Но житейские и служебные парадоксы в управлении продолжались между тем нескончаемой чередой.
Пройти в бывший оплот ведомства, перед которым трепетали все бандиты и воры, теперь стало проще простого, на проходной лишь стоило заявить: да мы с Питера… К Евграфьеву.
И прапор мгновенно и услужливо открывал турникет.
Наш завхоз давал жару всем! Даже, невзирая на свой статус мирного хозяйственника, предписал дежурной части при его появлении после редкой отлучки докладывать ему обо всех случившихся происшествиях непосредственно у порога, что не могло прийти в голову даже усердствующему в придирках Решетову.

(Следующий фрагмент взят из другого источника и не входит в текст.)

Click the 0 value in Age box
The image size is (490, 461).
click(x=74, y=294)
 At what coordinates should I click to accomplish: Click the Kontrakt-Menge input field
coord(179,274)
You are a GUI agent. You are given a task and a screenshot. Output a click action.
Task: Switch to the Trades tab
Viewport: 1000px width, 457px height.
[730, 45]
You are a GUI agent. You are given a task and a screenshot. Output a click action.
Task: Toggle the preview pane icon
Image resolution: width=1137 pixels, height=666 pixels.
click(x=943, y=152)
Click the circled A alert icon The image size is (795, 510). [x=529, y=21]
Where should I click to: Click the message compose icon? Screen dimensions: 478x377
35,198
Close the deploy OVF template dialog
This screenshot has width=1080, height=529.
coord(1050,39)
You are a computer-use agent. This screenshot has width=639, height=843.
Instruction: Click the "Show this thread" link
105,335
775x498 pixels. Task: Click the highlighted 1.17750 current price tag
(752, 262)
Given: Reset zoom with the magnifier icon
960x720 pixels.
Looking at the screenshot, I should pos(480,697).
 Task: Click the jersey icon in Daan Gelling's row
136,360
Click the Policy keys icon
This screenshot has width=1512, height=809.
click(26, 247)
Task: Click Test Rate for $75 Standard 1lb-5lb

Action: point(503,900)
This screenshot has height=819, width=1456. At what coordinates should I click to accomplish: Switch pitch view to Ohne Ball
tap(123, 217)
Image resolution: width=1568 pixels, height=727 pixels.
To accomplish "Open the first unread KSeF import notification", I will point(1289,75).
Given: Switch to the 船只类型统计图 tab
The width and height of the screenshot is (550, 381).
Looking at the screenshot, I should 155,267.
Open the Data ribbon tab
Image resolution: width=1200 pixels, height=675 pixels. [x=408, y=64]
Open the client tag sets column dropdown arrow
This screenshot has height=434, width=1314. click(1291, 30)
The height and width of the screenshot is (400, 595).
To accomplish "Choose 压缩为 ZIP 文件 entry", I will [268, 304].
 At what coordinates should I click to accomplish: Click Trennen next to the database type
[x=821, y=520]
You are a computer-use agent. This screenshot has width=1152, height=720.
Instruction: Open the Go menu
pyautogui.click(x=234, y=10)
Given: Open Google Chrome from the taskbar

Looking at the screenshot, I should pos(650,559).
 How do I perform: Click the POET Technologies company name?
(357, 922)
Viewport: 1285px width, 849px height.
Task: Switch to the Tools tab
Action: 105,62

Что поделаешь, закалка войск ПВО…
В итоге была произведена смена всех начальников отделов как в моем департаменте, так и в княжестве Есина. На прежней должности остался лишь один персонаж. И только благодаря тому, что фамилия его была… Питерский!
Смех, да и только. Но, увы, горький.
А тут, как назло, мои бойцы в очередной раз натворили дел: спровоцировали вооруженный налет бандитов на кассу в коммерческом офисе, внедрившись в шайку, но это ладно, это в порядке вещей. Однако при задержании грабителей, дабы получить орден, старший группы под служебную видеозапись грудью пал на брошенную преступниками гранату, как бы спасая от гибели подчиненных. Граната не разорвалась, случилась осечка, но поступок офицера заслуживал определенной оценки руководства. И заслужил бы, озарившись серебром почетного ордена, если бы не выплыла истина: граната была муляжом, накрыл он ее своим телом неубедительно, а потому решил повторить свой подвиг в кадре; расставил вновь по местам действующих лиц, свое геройство повторил, но запись всех дублей попала в управление собственной безопасности, и меня вызвали на ковер к Кастрыкину.
Когда я приближался к дверям приемной, застал выходящего из ее двери главу нашего антитеррористического центра, явно угнетенного только что состоявшейся нахлобучкой.
Обменялись равнодушными рукопожатиями.
– В каком настроении наш вожак? – осведомился я.
– В настроении патологического идиота! – скрипнул зубами начальник антитеррористической службы. – Полчаса возил меня мордой по паркету. Знаешь, за что? Почему, дескать, я не предотвратил вчерашний взрыв бомбы на вещевом рынке?! Я ему: я не Господь Бог, чтобы все ведать, к тому же существует ФСБ, это их клиенты… А он мне: тогда зачем нужны вы?
– Для заполнения кадровой сетки, – сказал я бездушно. И – пошел получать свое.
Отбушевав по поводу циничного очковтирательства и дутой отчетности, Кастрыкин передохнул, выдержав минутную зловещую паузу, посвященную листанию документов, а после продолжил:
– Вчера силами оперативных подразделений города был задержан на факте вымогательства денег гражданин Ароматов, дважды ранее судимый за кражу и за разбой. Таковой вам известен?
– Нет, но фамилия любопытная…
– Так вот. У него обнаружили удостоверение члена нашего общественного совета. Подлинное. По данному поводу готовится сюжет на телевидении. Позор!
– Но я не подписывал этого удостоверения…
– Его подписал Есин, – поджал губы Кастрыкин. – Но какая разница? Совет курируете вы…
– Удостоверения выдают в кадрах, – сказал я. – Право их подписи – вопрос, там же решаемый, утвержденный еще Коромысловым… Я-то при чем?
– Вы должны были проявить настойчивость в необходимости своего контроля над выдачей каждого удостоверения!